In plain terms, a valid e-signature on an account agreement does not satisfy KYC or CIP. The bank still has to form a reasonable belief that it knows the true identity of the customer through its own risk-based procedures, whether that is a document check, a knowledge-based verification, or an in-person step. Treat the signing platform as the tool that captures agreement and proof of intent, and keep identity verification as its own control. One does not replace the other.
What does SignSend do, and what does it not do?
SignSend sends your account agreement, loan packet, business resolution, or authorization, collects a legally binding electronic signature, and returns a dated PDF with a full audit trail showing who signed, when, and from what device. It works alongside the core and origination systems you already use, and because it signs any document, staff, vendor, and internal forms run through the same flat plan. You can compare it against the wider electronic signature software category, or look at how it fits a regulated shop with e-signature tools built for banks. What it does not do: capture ESIGN consumer consent for you as a legal judgment, verify a customer's identity for KYC or CIP, decide which of your instruments need notarization, or write your disclosures. SignSend handles the signing and the proof; the compliance calls stay with the bank.

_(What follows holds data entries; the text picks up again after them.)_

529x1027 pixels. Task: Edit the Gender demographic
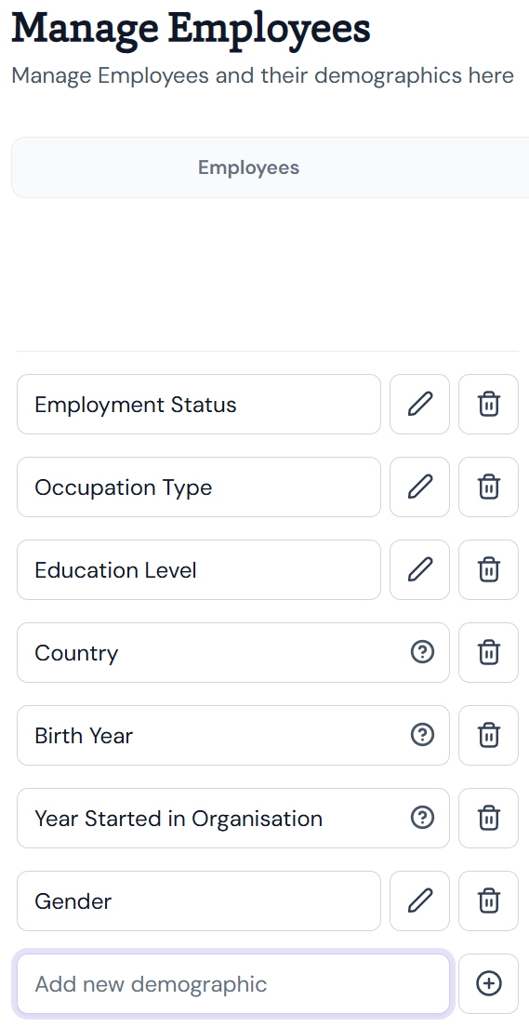point(419,900)
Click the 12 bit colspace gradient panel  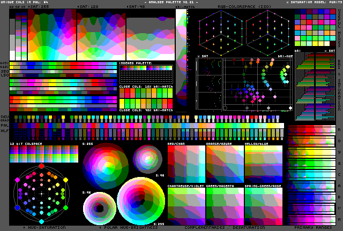[x=43, y=155]
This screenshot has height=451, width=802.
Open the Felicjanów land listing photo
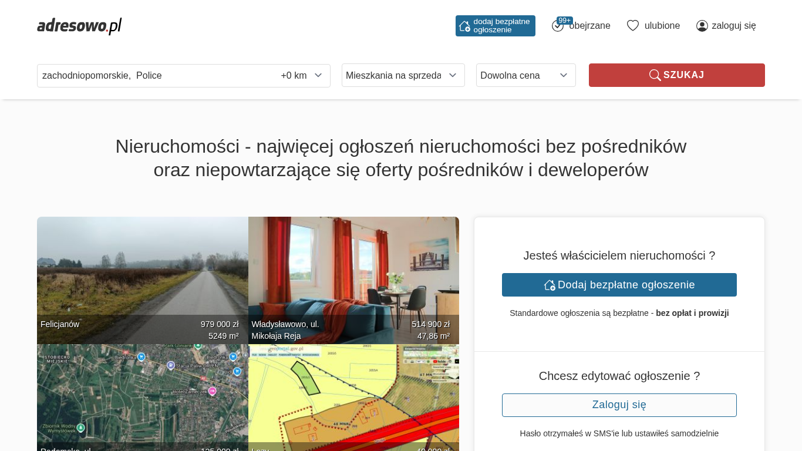tap(142, 270)
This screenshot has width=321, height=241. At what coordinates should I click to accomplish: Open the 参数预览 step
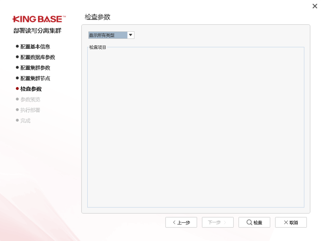pyautogui.click(x=30, y=99)
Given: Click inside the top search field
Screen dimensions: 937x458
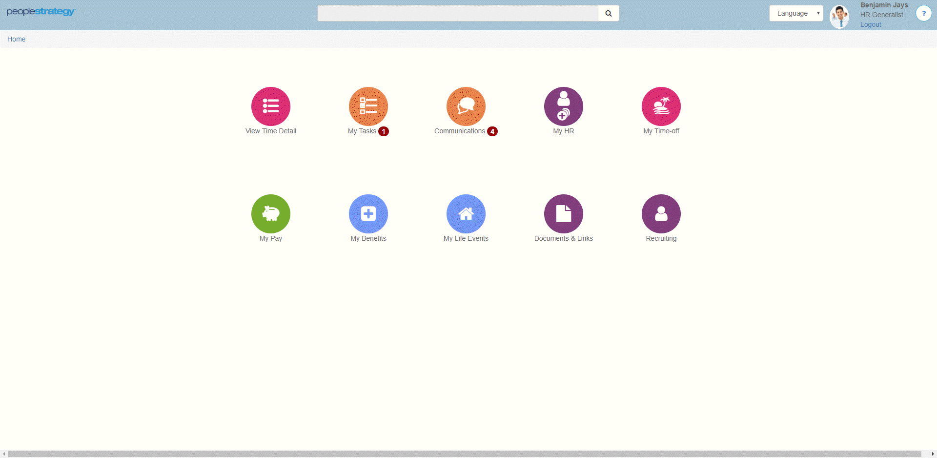Looking at the screenshot, I should point(458,13).
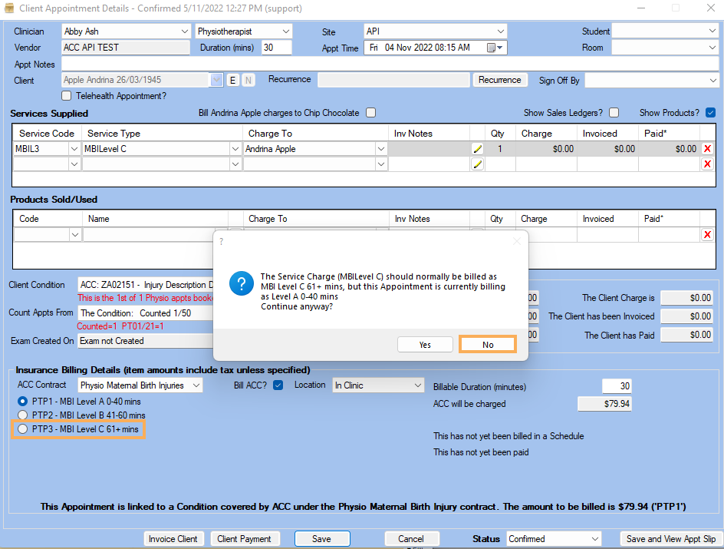Open the Appt Time calendar picker icon
This screenshot has width=724, height=549.
492,48
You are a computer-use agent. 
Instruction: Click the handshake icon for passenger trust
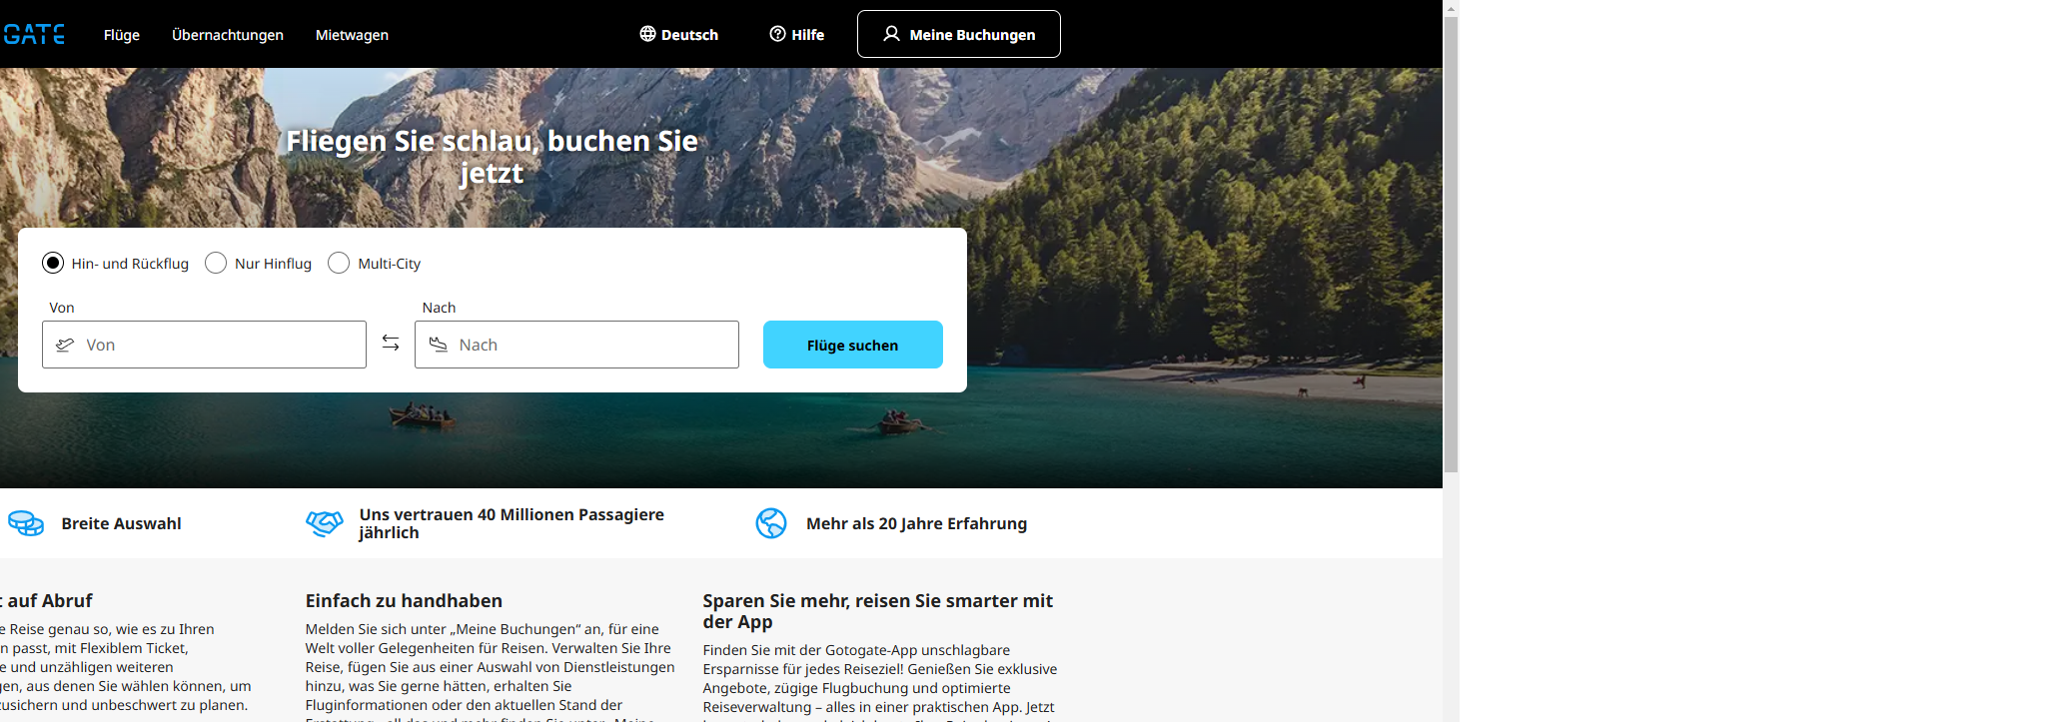pyautogui.click(x=325, y=523)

The bottom line for banks and lenders
Banks accept electronic signatures, and they are binding under ESIGN and UETA on account, loan, and business documents alike. The nuance is the ESIGN 7001(c) consumer-consent step when you e-deliver required disclosures, and the short list of instruments that still need wet ink, notarization, or recording. Remember that a signature is agreement, not identity, so KYC and CIP stay in place. Handle the signing with a platform that keeps a clean, dated record, and the paperwork stops being the slow part of opening an account or closing a loan.